Pela estatização da calçada

A manutenção privada gera uma noção equivocada de o que significa espaço público, gerando ambiguidade da propriedade.

20 de julho de 2015

A calçada pode ser interpretada de várias maneiras. A primeira coisa que normalmente nos vem em mente é o espaço de circulação de pessoas a pé. Mas a calçada vai muito além disso. Ela é o limite entre o espaço público e o espaço privado.

É nela onde são instalados os equipamentos públicos como paradas de ônibus, postes de luz, hidrantes, bueiros de inspeção, lixeiras e placas de sinalização. É através dela que a cidade se torna mais verde: onde são instalados os canteiros, onde são plantadas as árvores.

Ela muitas vezes também se torna um espaço de comércio, onde ambulantes deixam a cidade mais viva nos oferecendo artesanato local, lanches ou acessórios variados. Algumas cidades permitem que estabelecimentos comerciais usem trechos da calçada para instalar mesas e cadeiras, criando verdadeiros espaços de destino, não de circulação. Alguns cidadãos ainda vivem neste espaço público aberto — os moradores de rua — de certa forma renegados do espaço privado.

Como mostrou a pesquisa do CityFixBrasil, há formatos diferentes de gestão de calçadas pelo mundo. No Brasil, grande parte das cidades tem a via como um espaço de propriedade pública, mas de responsabilidade de manutenção do proprietário do terreno adjacente.

O caso de Nova York é, de certa forma, excepcional (como em muitas coisas) entre países desenvolvidos, seguindo formato semelhante. No entanto, Nova York permite regras simples facilmente implementadas pela cidade inteira, já que se desenvolveu sobre um xadrez viário com geografia plana.

Este não é o caso de cidades brasileiras, que possuem um número interminável de situações diferentes que não encaixam nos padrões das prefeituras (quando eles existem), dificultando o atendimento das regras exigidas.

Em outros países desenvolvidos a via pública normalmente é gerida de forma única, pelo poder público, com a calçada sendo apenas um elemento da via principal de circulação entre os espaços privados.

Algumas cidades brasileiras tentam soluções intermediárias: Porto Alegre, por exemplo, estabelece uma padronização do material usado na calçada (no caso, o basalto) na tentativa de resolver a colcha de retalhos entre proprietários diferentes, mas isso pouco resolve a situação: cada proprietário acaba assentando seu basalto de uma forma diferente, mantendo a irregularidade.

Essa manutenção descentralizada que conhecemos por aqui traz alguns aspectos positivos pontuais, como na criatividade espontânea de proprietários que instalam bancos, floreiras ou até bicicletários de formas inusitadas.

Livros maravilhosos já foram publicados mostrando os diferentes calçamentos de diferentes regiões (ou moradores) da cidade que optaram por padronizações diferentes.

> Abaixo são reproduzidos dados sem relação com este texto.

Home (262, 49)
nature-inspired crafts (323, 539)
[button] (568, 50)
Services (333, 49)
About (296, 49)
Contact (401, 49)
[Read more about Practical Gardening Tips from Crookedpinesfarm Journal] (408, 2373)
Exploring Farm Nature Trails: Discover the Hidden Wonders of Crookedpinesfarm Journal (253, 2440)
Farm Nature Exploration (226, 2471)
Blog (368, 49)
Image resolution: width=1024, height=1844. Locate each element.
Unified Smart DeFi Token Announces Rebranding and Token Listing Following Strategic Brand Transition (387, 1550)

O poder público também tem seu papel reduzido e uma economia de custo ao transferir para a iniciativa privada parte da responsabilidade da gestão do espaço público.

No entanto, os aspectos negativos são vários, e o caso pode ser descrito como uma privatização extremamente mal feita: imagine se, quando as empresas de telefonia tivessem sido privatizadas, cada poste, ou cada tubulação da rede, fosse mantido pelo proprietário do imóvel adjacente, sem que pudessem ser vendidos para outras pessoas.

Seria uma gestão amadora, informal, impossível fornecer um serviço contínuo, e muito aquém do potencial da sua infraestrutura: uma situação semelhante à atual da gestão das nossas calçadas.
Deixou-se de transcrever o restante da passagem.